The search division classifies a patent application under the provisions of the CPC as well as the IPC. In practice, classification is first performed in the CPC, and the relevant IPC symbols are then generated from the CPC allocations by one-to-one concordance (see the CPC to IPC Concordance List (CICL), published on the CPC website).
The CPC classification allocated is as precise and comprehensive as the classification system permits. The CPC comprises "invention information" symbols and "additional information" symbols. Additional information symbols encompass the use of CPC indexing codes. Where it is necessary to assign more than one CPC classification symbol for the invention itself, the symbol which, in the search division's opinion, most adequately identifies the invention, or, when this presents difficulties, the symbol which identifies the invention for which most information is given, is indicated first.
As with the IPC, CPC classification preferably takes place when the search division has studied the content of the application in order to carry out the search.

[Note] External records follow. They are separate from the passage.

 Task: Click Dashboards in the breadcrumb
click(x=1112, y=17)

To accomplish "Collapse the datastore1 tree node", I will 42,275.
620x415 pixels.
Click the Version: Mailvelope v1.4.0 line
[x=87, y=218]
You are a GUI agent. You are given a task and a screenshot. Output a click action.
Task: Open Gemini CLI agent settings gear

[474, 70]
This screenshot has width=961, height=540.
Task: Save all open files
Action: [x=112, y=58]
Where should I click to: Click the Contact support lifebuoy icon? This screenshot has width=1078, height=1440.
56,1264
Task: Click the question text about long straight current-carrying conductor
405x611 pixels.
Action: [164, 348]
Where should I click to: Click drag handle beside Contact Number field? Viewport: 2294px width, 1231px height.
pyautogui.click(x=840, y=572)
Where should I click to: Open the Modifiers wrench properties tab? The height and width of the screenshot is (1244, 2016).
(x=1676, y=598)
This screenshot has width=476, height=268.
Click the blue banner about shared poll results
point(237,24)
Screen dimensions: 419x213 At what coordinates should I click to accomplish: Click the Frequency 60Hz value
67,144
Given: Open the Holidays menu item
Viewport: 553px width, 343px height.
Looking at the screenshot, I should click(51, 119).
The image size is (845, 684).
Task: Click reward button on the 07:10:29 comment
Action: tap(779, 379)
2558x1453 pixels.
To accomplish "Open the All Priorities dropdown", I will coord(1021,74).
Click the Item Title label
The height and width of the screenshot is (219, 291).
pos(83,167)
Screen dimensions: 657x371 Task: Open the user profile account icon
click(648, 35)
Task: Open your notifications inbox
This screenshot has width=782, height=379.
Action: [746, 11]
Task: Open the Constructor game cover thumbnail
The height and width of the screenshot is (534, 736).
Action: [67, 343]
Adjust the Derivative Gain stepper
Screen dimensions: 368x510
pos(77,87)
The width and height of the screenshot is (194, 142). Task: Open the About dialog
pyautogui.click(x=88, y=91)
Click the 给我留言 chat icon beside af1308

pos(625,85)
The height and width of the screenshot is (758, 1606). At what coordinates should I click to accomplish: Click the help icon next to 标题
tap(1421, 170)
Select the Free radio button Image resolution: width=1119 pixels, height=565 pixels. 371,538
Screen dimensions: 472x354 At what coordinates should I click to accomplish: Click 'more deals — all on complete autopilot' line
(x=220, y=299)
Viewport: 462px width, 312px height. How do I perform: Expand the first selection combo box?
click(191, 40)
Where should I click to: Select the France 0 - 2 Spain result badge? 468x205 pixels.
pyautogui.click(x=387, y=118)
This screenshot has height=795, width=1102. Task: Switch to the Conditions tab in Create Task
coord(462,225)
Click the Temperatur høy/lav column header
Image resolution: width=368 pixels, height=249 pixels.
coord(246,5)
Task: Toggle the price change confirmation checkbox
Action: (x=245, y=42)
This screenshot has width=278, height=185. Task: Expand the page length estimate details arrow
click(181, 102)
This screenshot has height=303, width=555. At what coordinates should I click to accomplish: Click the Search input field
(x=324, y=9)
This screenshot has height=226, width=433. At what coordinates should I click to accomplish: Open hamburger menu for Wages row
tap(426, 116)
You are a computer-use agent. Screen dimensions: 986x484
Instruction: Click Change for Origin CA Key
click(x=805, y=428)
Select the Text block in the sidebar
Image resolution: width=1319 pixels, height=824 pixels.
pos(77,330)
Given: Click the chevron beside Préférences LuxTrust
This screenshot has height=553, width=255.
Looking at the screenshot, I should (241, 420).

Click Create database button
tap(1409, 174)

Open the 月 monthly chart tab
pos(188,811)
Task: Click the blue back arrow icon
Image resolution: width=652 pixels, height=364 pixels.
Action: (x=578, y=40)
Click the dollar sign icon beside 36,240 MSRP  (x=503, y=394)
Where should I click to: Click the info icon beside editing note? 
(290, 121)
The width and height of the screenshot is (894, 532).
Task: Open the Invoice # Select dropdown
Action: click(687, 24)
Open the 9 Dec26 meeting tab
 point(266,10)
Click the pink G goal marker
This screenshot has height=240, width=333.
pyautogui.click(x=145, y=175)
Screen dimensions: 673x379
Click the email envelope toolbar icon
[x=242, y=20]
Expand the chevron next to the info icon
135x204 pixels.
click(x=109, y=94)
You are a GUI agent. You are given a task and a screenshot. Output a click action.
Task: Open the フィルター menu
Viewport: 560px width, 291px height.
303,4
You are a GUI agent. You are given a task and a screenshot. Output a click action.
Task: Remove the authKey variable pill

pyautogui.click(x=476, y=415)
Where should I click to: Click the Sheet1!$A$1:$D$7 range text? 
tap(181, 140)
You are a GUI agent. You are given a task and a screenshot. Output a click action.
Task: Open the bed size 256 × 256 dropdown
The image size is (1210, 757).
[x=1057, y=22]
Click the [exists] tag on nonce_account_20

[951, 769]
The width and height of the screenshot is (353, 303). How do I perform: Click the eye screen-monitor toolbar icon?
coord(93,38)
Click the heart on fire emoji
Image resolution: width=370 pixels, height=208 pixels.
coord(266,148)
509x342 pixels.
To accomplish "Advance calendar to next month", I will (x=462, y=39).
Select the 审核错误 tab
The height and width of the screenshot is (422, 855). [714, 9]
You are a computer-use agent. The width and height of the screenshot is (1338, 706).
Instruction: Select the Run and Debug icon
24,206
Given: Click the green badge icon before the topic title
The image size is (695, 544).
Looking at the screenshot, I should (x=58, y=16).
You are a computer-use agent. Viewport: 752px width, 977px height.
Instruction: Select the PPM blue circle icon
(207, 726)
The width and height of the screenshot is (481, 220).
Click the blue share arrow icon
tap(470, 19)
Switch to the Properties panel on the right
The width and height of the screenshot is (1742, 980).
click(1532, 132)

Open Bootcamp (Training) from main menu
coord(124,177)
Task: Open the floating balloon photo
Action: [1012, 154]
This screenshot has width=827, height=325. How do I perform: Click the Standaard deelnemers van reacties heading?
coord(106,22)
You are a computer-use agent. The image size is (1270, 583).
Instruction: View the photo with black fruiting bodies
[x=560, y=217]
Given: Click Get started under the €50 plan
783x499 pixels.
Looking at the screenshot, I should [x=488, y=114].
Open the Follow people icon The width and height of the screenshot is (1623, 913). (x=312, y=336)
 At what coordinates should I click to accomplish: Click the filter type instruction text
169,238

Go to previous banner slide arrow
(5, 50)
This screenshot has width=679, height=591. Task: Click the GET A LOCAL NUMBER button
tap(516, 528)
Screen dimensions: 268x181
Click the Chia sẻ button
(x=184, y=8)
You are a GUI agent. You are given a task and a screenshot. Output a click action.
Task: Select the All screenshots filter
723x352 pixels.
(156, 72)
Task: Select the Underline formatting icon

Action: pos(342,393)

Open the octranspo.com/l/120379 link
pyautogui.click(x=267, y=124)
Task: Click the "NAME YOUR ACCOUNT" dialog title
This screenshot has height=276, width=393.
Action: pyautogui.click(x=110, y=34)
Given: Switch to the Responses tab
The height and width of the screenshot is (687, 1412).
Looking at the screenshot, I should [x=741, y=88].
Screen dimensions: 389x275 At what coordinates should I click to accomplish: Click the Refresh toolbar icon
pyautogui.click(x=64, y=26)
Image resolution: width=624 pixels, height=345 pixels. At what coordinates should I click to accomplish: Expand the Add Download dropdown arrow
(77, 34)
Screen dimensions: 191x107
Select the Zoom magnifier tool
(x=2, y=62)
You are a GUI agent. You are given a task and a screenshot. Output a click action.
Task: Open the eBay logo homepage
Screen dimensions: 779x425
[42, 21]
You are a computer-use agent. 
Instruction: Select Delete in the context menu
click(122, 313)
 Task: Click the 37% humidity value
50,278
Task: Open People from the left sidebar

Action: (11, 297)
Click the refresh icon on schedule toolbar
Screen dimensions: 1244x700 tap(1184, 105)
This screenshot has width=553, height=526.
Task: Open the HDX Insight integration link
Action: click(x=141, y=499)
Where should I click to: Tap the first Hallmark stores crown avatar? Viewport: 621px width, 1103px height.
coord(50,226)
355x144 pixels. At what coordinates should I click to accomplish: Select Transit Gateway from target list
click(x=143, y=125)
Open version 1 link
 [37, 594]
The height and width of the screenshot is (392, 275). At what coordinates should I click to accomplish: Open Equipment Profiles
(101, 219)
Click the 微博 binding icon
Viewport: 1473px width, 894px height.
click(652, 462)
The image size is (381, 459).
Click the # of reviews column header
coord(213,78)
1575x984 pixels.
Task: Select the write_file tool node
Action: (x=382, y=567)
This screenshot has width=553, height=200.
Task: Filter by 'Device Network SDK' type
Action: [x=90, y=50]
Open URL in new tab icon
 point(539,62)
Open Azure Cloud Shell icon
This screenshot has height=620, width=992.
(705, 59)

As for the IPC classification, the CPC classification is determined without taking into consideration the possible future content of the application after any amendment, since the classification relates to the disclosure of the published application, i.e. the application as filed.
However, if the search division's understanding of the invention, or of the content of the application as filed, alters significantly as a result of the search, the search division amends the CPC classification accordingly, making use of the appropriate classification tools. Unlike changes to the IPC classification (see B‑V, 3, above), this amendment can be made even after the preparations for publication have been completed.
When the scope of the invention is not clear (e.g. a partial search is necessary), or in the case of lack of unity of invention, the principles described in B‑V, 3.2 and 3.3, for the IPC classification apply equally to the CPC classification.